Supplied data
_ _ _ _ _

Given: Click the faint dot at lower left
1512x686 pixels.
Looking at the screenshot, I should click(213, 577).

_ _ _ _ _

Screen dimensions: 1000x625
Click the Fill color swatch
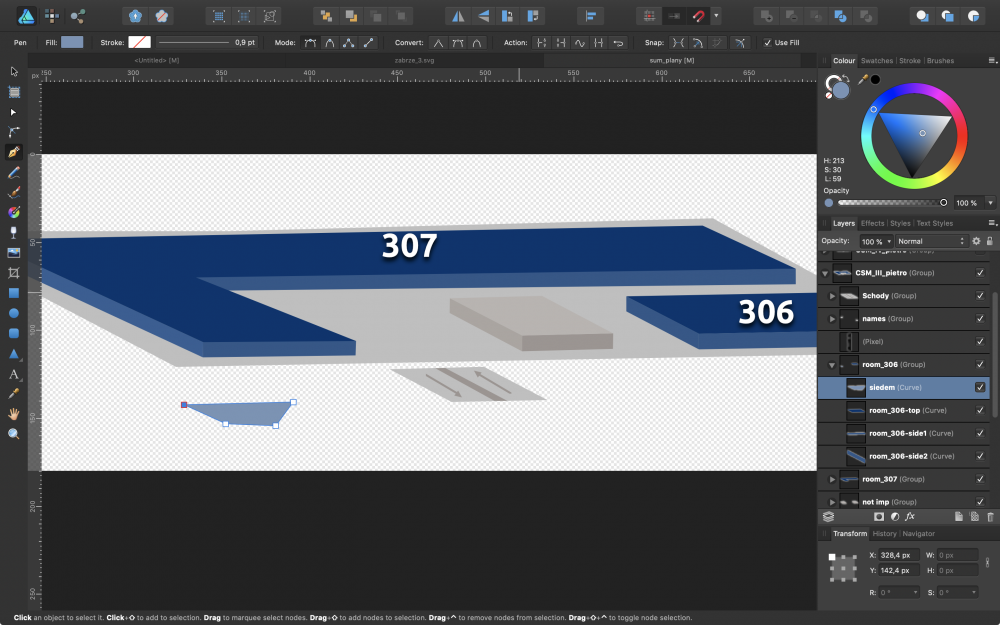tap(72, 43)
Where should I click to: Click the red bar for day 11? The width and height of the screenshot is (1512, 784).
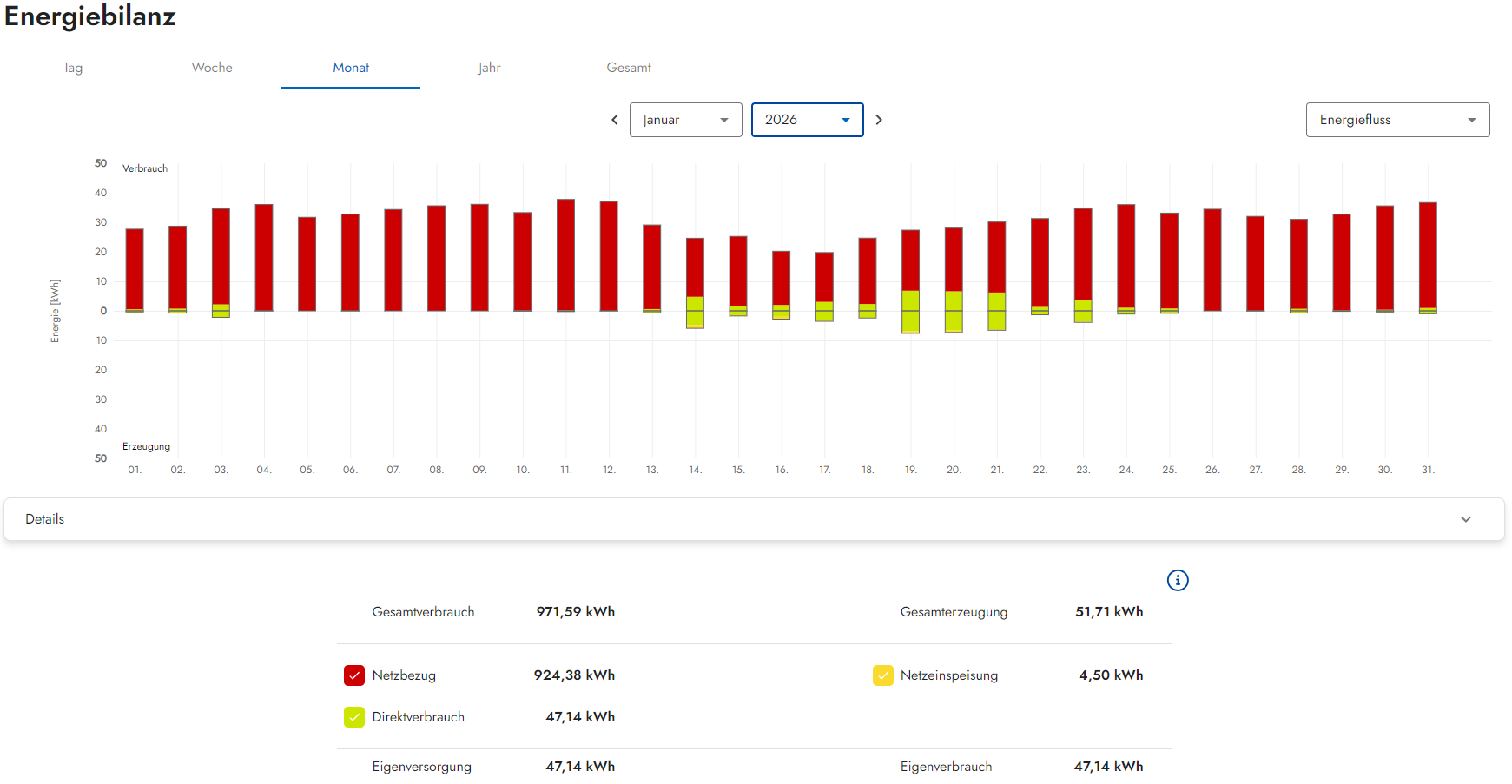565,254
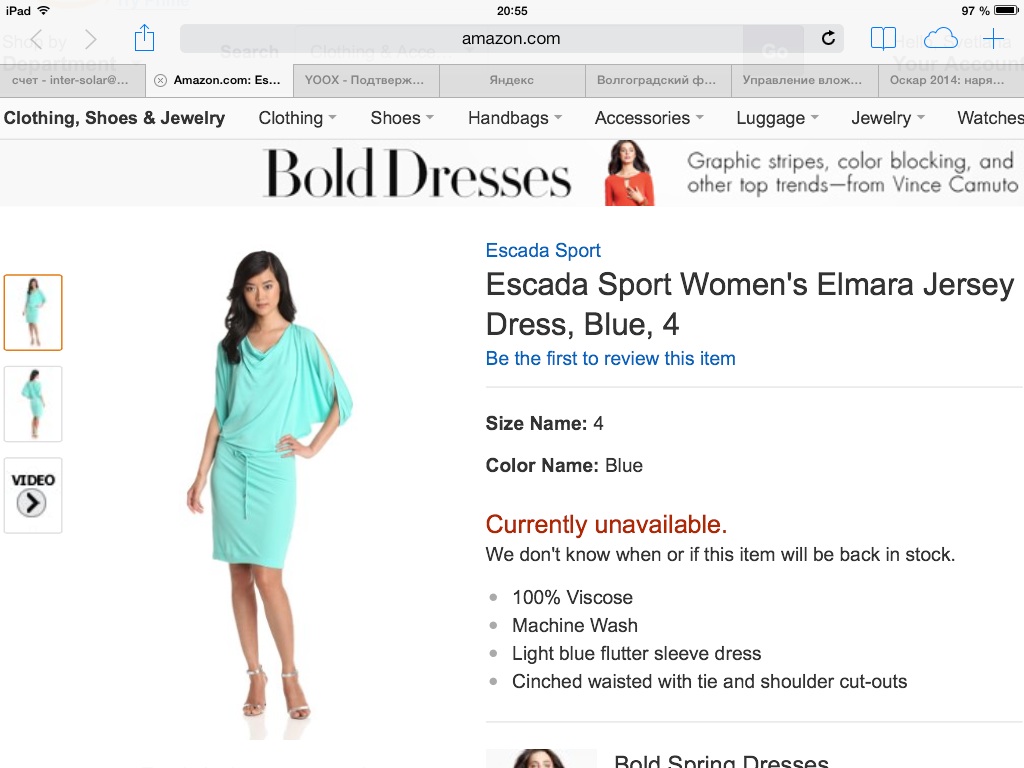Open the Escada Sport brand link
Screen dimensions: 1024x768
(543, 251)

_ _ _ _ _

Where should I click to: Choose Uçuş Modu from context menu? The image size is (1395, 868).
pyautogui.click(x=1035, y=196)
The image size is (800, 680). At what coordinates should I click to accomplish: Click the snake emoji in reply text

_ _ _ _ _

Among the records above, only the lines between the line holding "Where should I click to: Choose" and the line holding "The image size is (800, 680).", inclusive, are to be output, exactly as written.

Where should I click to: Choose Uçuş Modu from context menu? The image size is (1395, 868).
pyautogui.click(x=1035, y=196)
The image size is (800, 680). At what coordinates should I click to accomplish: Click the snake emoji in reply text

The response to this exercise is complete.